Saved data entries:
────────────────────
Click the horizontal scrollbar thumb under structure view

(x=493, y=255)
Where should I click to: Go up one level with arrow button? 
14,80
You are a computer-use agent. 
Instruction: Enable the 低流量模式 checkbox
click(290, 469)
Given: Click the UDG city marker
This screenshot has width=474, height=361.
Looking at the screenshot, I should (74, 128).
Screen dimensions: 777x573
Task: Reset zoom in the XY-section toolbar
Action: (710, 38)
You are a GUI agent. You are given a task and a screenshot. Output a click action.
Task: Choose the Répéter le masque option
────────────────────
Exercise:
Include both ends. Return the line holding "You are a computer-use agent." and all lines after it in the records above, exactly as written.

Task answer:
You are a computer-use agent. 
Instruction: Enable the 低流量模式 checkbox
click(290, 469)
Given: Click the UDG city marker
This screenshot has width=474, height=361.
Looking at the screenshot, I should (74, 128).
Screen dimensions: 777x573
Task: Reset zoom in the XY-section toolbar
Action: (710, 38)
You are a GUI agent. You are given a task and a screenshot. Output a click action.
Task: Choose the Répéter le masque option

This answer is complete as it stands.